Thinking Ethics Metadata: What You Can't See May Hurt You

Vol. 81 J. Kan. Bar Assn 9, 14 (2013)

Kansas Bar Journal

October 1, 2012

David S. Rubenstein, Washburn University School of Law, Topeka

Professional standards are trying to keep pace with technological advancements. One evolutionary strand of this movement involves the transmission and retrieval of "metadata." Loosely defined, metadata is information embedded in electronic documents. It is generally hidden from plain view except to those looking for it. Metadata takes a variety of forms, including the date the document was created, who worked on the document and when, prior revisions made to the document, and any comments made in the document by its reviewers. Most of the time, nobody cares much about metadata (which is why it's hidden from plain view, and is why you might not have cared to pay much attention to it before). But, if you transmit electronic documents to opposing counsel or to third parties outside of the attorney-client relationship, keep reading. Electronic documents created in Word, Excel, and similar programs may contain metadata that reveal client communications, litigation and negotiation strategy, attorney work product, or other privileged information.

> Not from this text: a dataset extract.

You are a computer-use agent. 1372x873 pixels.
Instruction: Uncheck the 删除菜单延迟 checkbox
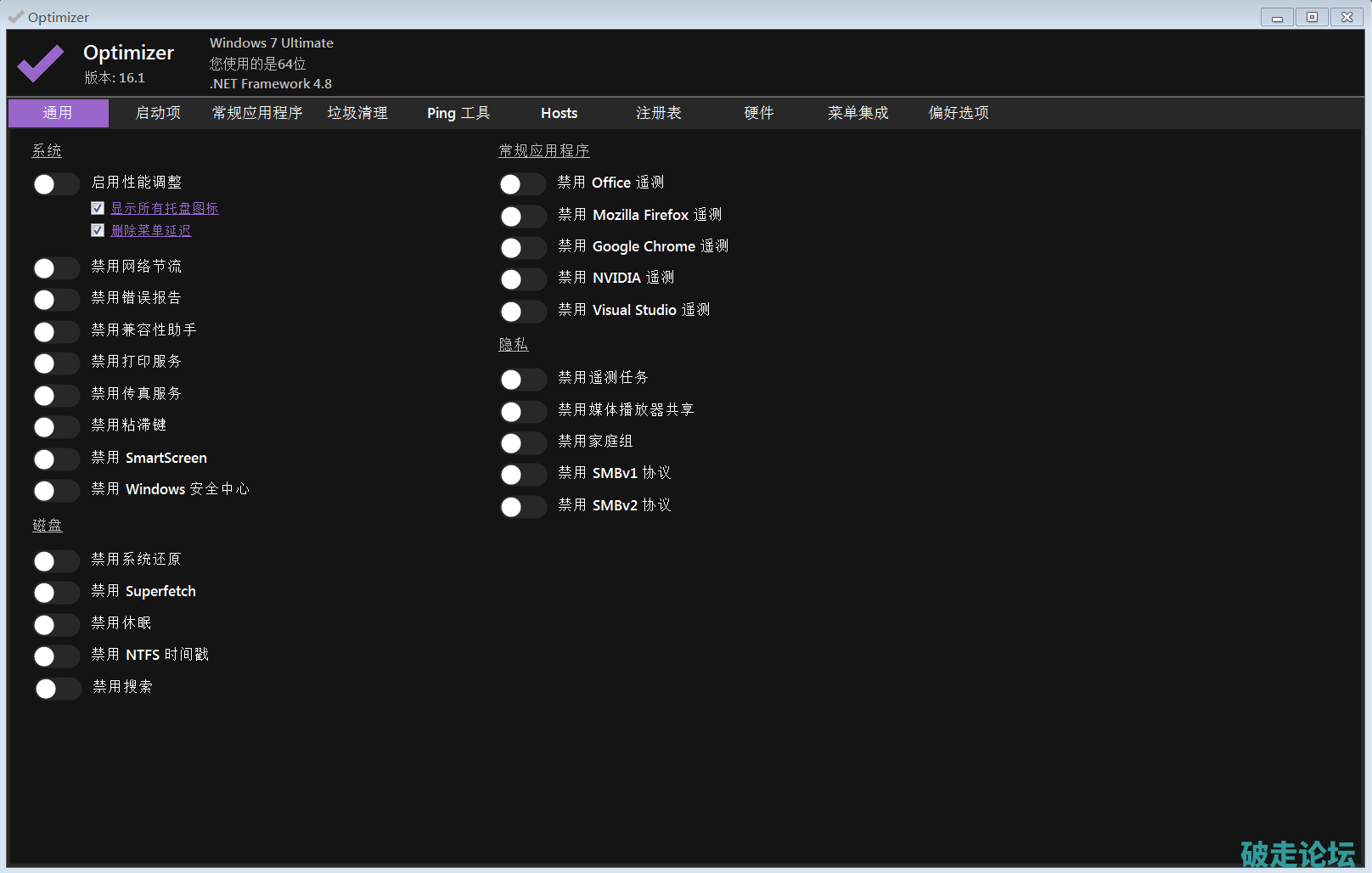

The inadvertent transmission of otherwise privileged metadata can occur in any number of familiar contexts. For example, a lawyer might draft a document (e.g., motion, contract, settlement agreement) and circulate the draft electronically to a client or other lawyers in the firm for comments and suggested revisions. Unless proper precautions are taken, those comments and edits — even if rejected or hidden by the originating lawyer - become embedded in the document and can be discovered by opposing counsel when the document is forwarded on.

The transmission of non-evidentiary[1] electronic documents raises at least three questions of professional responsibility: First, to what extent is the sending lawyer obligated to prevent the inadvertent disclosure of privileged metadata; second, to what extent may a lawyer who receives an electronic document search (or "mine") it for metadata; and, third, what are the obligations of the receiving lawyer who finds otherwise privileged metadata? The Kansas Bar Association has not (yet) taken a formal position on any of these questions specifically. However, the American Bar Association (ABA) and at least 13 other state bar associations have done so, with a...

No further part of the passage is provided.